On this point we lead to another very wasteful part of the dogma of market mechanisms for education, which is upside down: the market is for young people as consumers, and the suppliers are the insittuions with the subsidy being loans supported and underwritten by the Government.  This is across the board in many countries. The problem being that middle class teenagers are pandered too, and want either glamerous careers in media or to just take the easiest route back to the womb of education as a teacher or academic in what they prefer to read at school when they are 15-17. This is a completely upside down approach.

Luckily many countries including the UK have seen the value of apprenticeships in practical skills for various industry and public provision. However for University level, there should really be a slashing of places in those purely academic subjects to allow only the best, most committed students to study say Philosophy or Medieval History. Sure run courses on ethics and history for engineers, taught by academics from these dusty cloisters,  but make them relevant.

Access to education is though now becoming more and more an affluent middle class focus rather than a means of social mobility adding value to individuals and the entire economy. This is happening all over Europe, because Students are too big a money bucket for the rich owners of housing and for companies looking for cheap, non "waster" part time and seasonal employees. So here we have a dilema that talented working class or even subsistence- class offspring cannot afford to go to the best Universities if to a university at all or have to work so much on the side that their studies suffer. At the same time, middle class students shun subjects with ample career prospects for those which few succeed to actually establish themselves in , as mentioned media and academia.

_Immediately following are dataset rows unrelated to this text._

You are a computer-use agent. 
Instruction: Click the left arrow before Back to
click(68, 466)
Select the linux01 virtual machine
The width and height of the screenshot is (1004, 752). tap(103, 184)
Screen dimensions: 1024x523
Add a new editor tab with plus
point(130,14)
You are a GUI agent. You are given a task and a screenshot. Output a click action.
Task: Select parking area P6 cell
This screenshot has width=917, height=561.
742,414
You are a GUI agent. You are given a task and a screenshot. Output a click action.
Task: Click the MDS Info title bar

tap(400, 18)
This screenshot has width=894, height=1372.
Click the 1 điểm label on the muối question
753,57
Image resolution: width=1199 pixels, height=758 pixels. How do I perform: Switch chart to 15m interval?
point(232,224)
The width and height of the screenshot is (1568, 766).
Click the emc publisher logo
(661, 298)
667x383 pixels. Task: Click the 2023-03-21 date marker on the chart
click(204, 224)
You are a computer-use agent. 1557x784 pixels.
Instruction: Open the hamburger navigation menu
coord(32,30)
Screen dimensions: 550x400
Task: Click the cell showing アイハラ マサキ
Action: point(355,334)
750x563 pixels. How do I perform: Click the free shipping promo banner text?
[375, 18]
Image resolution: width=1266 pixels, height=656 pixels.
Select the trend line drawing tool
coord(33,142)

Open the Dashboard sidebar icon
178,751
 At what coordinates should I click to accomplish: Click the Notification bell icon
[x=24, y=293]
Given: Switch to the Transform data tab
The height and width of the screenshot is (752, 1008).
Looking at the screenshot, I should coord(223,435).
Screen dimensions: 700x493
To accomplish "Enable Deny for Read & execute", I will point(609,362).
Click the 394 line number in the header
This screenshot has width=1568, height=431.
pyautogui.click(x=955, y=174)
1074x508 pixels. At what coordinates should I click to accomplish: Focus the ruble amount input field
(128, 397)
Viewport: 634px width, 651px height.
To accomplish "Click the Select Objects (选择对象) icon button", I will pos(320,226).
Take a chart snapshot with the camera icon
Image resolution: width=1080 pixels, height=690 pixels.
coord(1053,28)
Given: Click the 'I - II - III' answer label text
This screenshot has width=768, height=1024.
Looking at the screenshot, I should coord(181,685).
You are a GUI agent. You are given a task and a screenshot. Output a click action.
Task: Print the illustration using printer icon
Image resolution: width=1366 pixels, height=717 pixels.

Funnily enough through out Europe there is a consensus or kind of positive moving status quo on one area once staunchly government owned: that is transport. However most transport has in fact been run for a very long time along the lines of either private sector or indeed the military ( or both if you take that much of management practice and hierarchy in English institutions was quite closely evolved from how army and empire were run) so in a way it was an easy privatisation for Governments while a hard take over for the private sector: "institutional memory" and the usually very well established safety routines have meant the private sector have struggled to make glamerous city margins, while also outright failing on many capital projects or maintenance ( site: channel tunnel, network rail, Norwegian privatised rail maintenance fiasco)

It all really comes down to the aim to bring wages down and get people to work longer hours for the same pay, while the rich, no...correction...such that the rich and bourgeoisie can get richer.